Page 14
Story: The Murder Inn
SHAUNA SWUNG THE gun toward the other intruder. He dropped his pistol and cowered.
“Oh Jesus, no! Please! Please! Please no!”
“Who the hell are you people?” Shauna snarled. Her own voice sounded completely unfamiliar to her, as if someone had entered her body and was moving her mouth like a puppet. “What do you want?”
“Oh God, don’t kill me,” said the one named Poon. He was sobbing openly now, his head on a swivel between his partner’s crumpled body and the gun pointed at his face. “I don’t wanna die. I don’t wanna—”
“Who are you?”
“I’m Peter Sallers. People call me Poon. And that was—she was—Oh Jesus! She’s dead!”
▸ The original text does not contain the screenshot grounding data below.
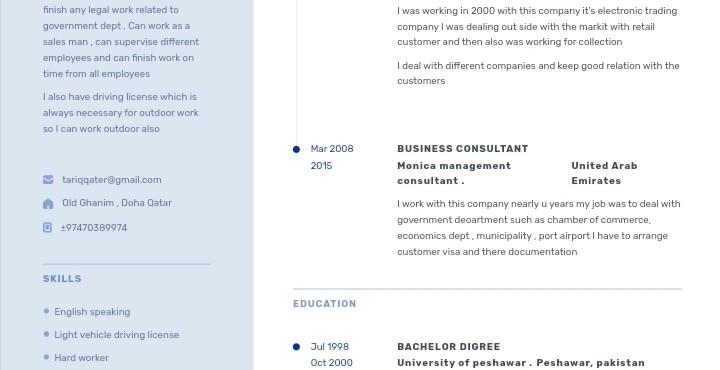Click the phone number icon

47,227
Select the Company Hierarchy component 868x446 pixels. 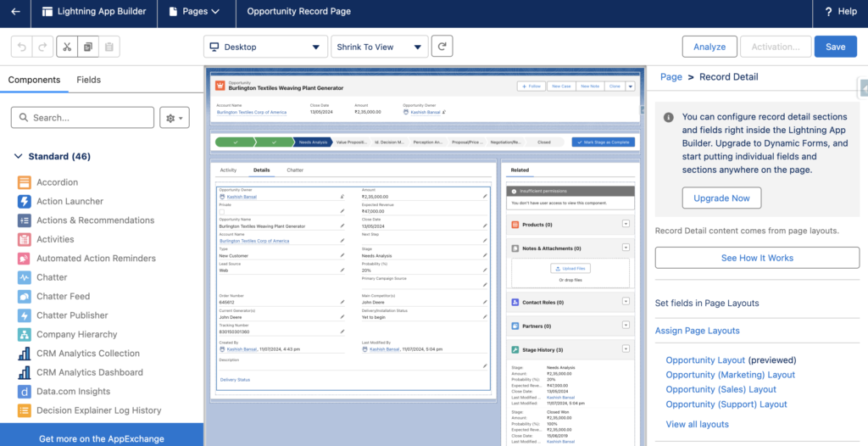(76, 335)
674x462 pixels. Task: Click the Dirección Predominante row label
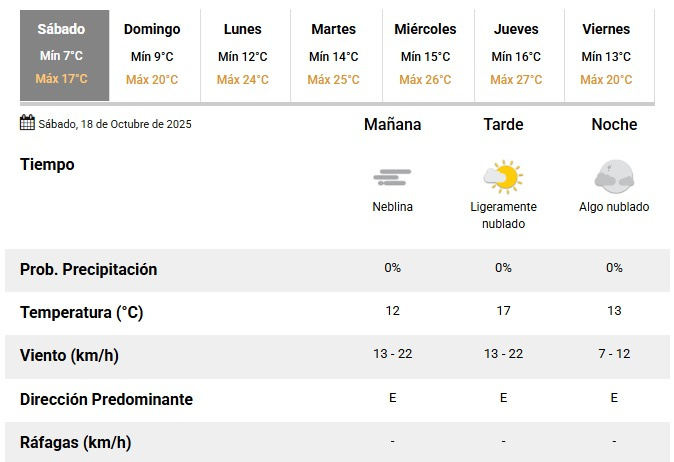(x=106, y=399)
“What are you doing here?”
“We were just trying to—”
The doorbell rang. Shauna was caught off guard by the cheerful melody bellowing out from the hall. When she looked back, Poon was gone. She heard the window in the en suite bathroom grind open, and then silence.
Shaking from head to foot, Shauna put the gun on the bed and took her fluffy robe from the hook on the door. She wrapped it around herself and looked in the mirror. Blood was running from her nose and mouth. She had to step over the body of the woman whose name she had never learned, as she went to the en suite to get a hand towel. The doorbell rang once again, and then the knocking began. Shauna stepped in a chunk of something warm and wet as she crossed over the body again—a piece of brain, or face, or who-knew-what—as she made for the front door.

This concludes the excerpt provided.